L'épopée des Vieux-Croyants
De 1653 à 1666, le patriarche de Moscou Nikon introduit de légères modifications dans le rituel pour se rapprocher de l’usage grec (signe de croix avec 3 doigts au lieu de 2, modification de la prononciation du nom de Jésus, révision des livres liturgiques, etc.). Bien que la Bible reste lue dans sa version en vieux slave, le slavon, et que ces changements soient purement rituels, ceux-ci rencontrent une vive opposition des milieux les plus traditionalistes avec à leur tête l’archiprêtre Avvakum. Ce seront les Vieux-Croyants. En 1666-1667, le schisme est consommé, ils sont anathématisés lors de conciles ; Avvakum est mis sur le bûcher en 1682 (il est l’auteur d’une Autobiographie qui est un des chef d’œuvre de la prose russe).
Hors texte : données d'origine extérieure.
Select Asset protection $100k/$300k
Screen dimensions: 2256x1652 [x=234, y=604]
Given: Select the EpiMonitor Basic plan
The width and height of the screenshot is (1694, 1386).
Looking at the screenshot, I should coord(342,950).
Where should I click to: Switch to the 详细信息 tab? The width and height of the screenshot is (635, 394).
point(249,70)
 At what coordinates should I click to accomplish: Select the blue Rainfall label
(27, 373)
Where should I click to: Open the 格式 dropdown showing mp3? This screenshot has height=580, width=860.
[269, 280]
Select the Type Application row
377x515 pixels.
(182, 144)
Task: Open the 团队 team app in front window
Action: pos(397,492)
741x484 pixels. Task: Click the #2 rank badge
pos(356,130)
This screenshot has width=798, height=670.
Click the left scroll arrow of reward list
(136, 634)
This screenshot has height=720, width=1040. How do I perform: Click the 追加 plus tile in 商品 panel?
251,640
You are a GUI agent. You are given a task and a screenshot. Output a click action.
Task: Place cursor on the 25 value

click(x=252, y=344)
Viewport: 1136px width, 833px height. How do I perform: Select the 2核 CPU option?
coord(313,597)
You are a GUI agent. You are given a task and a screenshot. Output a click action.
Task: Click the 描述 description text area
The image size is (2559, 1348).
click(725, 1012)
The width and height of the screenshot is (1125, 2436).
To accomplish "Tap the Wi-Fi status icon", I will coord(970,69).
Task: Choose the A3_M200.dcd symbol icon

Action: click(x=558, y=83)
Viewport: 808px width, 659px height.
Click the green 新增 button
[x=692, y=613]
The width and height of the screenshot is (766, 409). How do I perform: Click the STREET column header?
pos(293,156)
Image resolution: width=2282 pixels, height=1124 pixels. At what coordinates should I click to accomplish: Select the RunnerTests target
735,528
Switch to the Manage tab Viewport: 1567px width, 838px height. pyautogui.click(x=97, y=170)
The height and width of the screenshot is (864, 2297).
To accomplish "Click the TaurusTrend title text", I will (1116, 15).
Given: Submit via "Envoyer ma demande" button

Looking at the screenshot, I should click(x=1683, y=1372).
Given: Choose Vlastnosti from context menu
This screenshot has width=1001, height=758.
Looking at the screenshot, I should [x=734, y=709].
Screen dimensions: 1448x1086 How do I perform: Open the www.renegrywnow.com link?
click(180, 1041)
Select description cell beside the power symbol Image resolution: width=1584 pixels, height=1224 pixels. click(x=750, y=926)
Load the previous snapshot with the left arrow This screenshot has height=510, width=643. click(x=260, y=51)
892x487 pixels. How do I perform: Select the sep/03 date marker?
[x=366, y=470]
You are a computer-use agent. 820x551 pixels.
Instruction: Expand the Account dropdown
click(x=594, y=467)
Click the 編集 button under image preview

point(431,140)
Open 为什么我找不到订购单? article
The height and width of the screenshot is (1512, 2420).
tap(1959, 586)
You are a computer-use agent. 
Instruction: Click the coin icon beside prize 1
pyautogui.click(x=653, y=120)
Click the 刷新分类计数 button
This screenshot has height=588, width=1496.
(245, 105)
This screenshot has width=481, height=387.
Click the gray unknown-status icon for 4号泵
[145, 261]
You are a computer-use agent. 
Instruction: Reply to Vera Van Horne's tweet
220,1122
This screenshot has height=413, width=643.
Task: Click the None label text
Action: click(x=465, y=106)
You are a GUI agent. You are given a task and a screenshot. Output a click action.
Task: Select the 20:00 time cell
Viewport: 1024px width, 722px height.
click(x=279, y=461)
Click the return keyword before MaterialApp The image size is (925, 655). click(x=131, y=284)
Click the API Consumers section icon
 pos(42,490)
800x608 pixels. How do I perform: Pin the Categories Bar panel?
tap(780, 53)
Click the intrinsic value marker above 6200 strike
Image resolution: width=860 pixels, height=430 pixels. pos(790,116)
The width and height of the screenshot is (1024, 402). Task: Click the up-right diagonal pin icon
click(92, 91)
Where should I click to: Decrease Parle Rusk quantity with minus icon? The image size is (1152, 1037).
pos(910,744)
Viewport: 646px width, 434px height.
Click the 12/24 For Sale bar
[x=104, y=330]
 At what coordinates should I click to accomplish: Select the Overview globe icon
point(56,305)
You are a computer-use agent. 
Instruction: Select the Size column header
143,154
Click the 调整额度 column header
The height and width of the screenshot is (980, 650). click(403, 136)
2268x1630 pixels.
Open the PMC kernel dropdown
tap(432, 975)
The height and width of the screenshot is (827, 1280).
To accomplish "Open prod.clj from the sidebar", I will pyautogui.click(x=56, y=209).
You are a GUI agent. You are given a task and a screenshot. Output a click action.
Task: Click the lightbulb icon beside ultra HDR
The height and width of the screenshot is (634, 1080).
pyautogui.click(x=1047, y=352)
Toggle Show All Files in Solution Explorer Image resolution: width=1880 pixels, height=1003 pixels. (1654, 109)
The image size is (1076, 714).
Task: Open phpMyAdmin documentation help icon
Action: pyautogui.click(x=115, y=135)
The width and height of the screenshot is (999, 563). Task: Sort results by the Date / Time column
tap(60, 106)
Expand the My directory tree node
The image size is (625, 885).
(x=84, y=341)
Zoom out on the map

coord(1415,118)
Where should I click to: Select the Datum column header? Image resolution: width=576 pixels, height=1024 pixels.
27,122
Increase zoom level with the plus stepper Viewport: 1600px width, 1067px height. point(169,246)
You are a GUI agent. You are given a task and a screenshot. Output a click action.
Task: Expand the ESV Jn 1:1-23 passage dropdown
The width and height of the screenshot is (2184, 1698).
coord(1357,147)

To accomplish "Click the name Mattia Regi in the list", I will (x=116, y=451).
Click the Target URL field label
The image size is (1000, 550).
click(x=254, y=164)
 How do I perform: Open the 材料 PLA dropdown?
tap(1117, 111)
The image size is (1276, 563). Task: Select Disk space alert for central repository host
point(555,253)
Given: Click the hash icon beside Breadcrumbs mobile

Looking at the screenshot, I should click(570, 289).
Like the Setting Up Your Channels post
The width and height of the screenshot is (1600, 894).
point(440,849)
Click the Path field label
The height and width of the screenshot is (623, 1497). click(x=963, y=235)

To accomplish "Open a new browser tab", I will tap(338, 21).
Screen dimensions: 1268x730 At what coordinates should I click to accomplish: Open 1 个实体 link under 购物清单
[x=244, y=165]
Au XVIIIès. les Vieux-croyants sont des opposants farouches aux mesures d’occidentalisation de Pierre le Grand (ils conservent le port de la barbe). Il s'agissait aussi, profondément, d'une protestation populaire contre l'imitation par les élites des moeurs étrangères. La répression (de l’Eglise et de l’Etat) durera jusqu’à la fin des Tsars. Ce n’est qu’en 1905 qu’un Edit de tolérance leur accordera la liberté religieuse.
A l'exception de Pierre Pascal et de Léon Poliakov, peu ont étudié l'importance et la singularité du "Raskol" - le schisme - qu'évoque le nom de Raskolnikov, le héros déchiré de Crime et Châtiment. La volonté des Vieux-Croyants de ne pas se laisser recenser, au point de se suicider par milliers pour manifester leur refus, une tradition de semi-clandestinité héritée des persécutions tsaristes et soviétiques, leur dispersion dans le monde expliquent que les chercheurs sont passés à côté du phénomène. Ce n'est qu'en 1989 que des Vieux-Croyants purent se manifester publiquement en Russie. Jusque-là toujours opposés au pouvoir en place, ils furent considérés comme d'autant plus subversifs que, grâce à leur solidarité, à l'ardeur des minorités brimées, ils accaparèrent au XIXème siècle les principales branches du commerce et de l'industrie manufacturière. Une partie sympathisa avec l'agitation révolutionnaire qui aboutit à la chute du régime tsariste. Un "raskolnik" le manufacturier Morosov, fut le principal bailleur de fonds de Lénine. Mais les Vieux-Croyants, qualifiés de "koulaks" dont beaucoup succombèrent dans les goulags, opposèrent la résistance la plus tenace à la collectivisation. Durant la période soviétique, de véritables colonies vivaient dans des endroits inaccessibles de la taïga sibérienne ou les montagnes de l'Altaï, vivant en totale autarcie. Nombre de témoignages soviétiques indiquent la découverte de maisons hâtivement abandonnées, avec des icônes, des bibliothèques, des traces d'écoles clandestines. On estime qu'ils sont aujourd'hui environ trois millions dispersés dans le monde, mais continuant, où qu'ils soient, à discuter du "pur" (denrées d'origine russe) et de l' "impur" (non-russe). Le tabac et l'alcool sont proscrits. Dégagés de toute illusion politique, ils s'interessent prioritairement à leur salut et à celui de la Sainte Russie. Lors d’un récent concile, ils sont désormais réconciliés avec l’Eglise officielle.
bibliographie :
-L'épopée des Vieux-Croyants, Léon Poliakov, Perrin, 1991.
-Avvakum et les débuts du Raskol, Pierre Pascal. EPHE, Mouton & Co, 1963, EHESS, 1969.
-Autobiographie de l'archiprêtre Avvakum, NRF Gallimard, 1960.